(DATA FOR REVIEW):
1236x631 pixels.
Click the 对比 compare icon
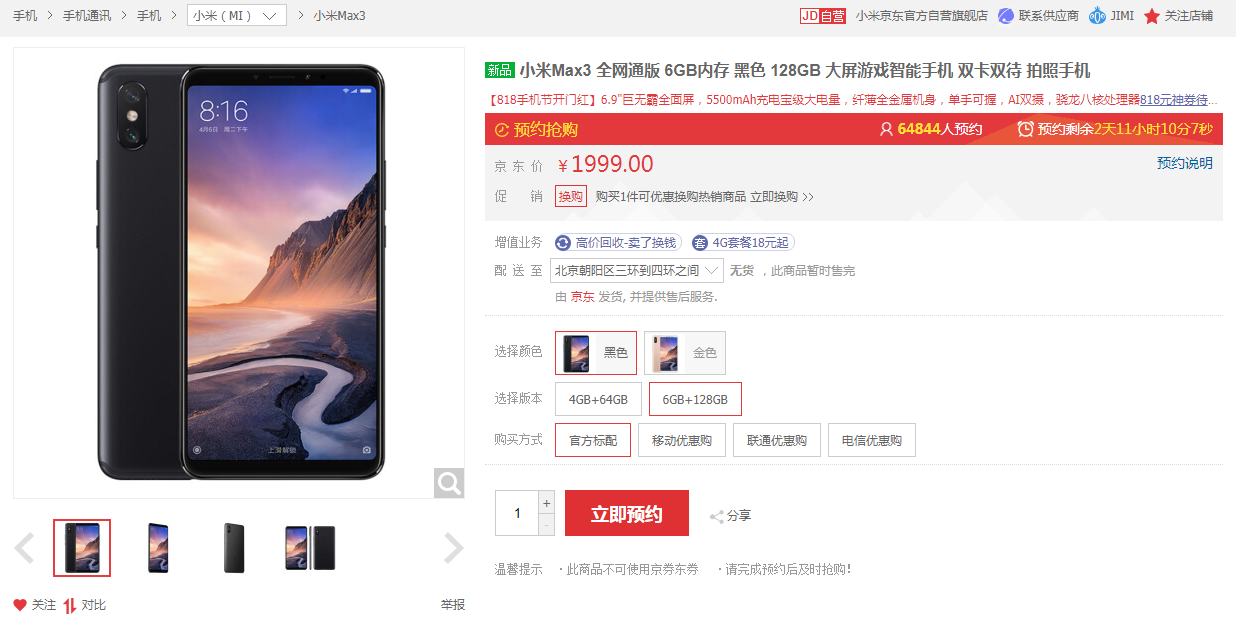click(70, 605)

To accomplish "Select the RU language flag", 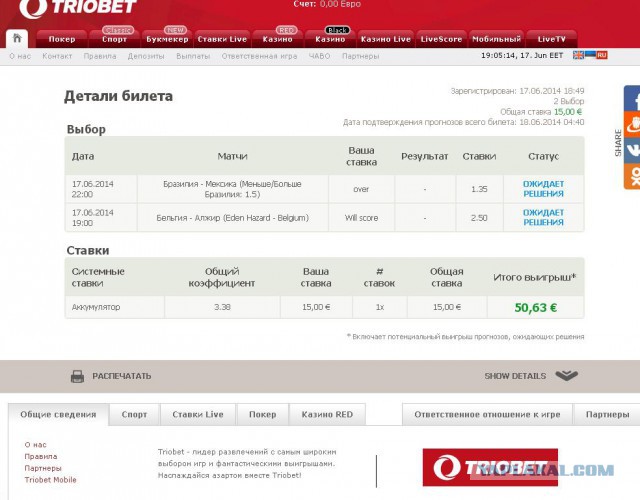I will point(602,55).
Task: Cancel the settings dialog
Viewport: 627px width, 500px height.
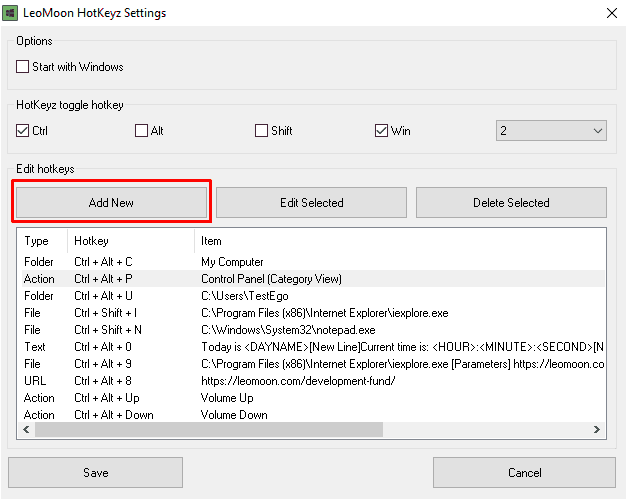Action: click(x=524, y=472)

(ACTION ITEM): Your answer must consist solely of the lines from the one containing "Task: Cancel the settings dialog" through the last line of the records above, copied exactly, with every picture left out.

(EXERCISE RESULT):
Task: Cancel the settings dialog
Viewport: 627px width, 500px height.
Action: click(x=524, y=472)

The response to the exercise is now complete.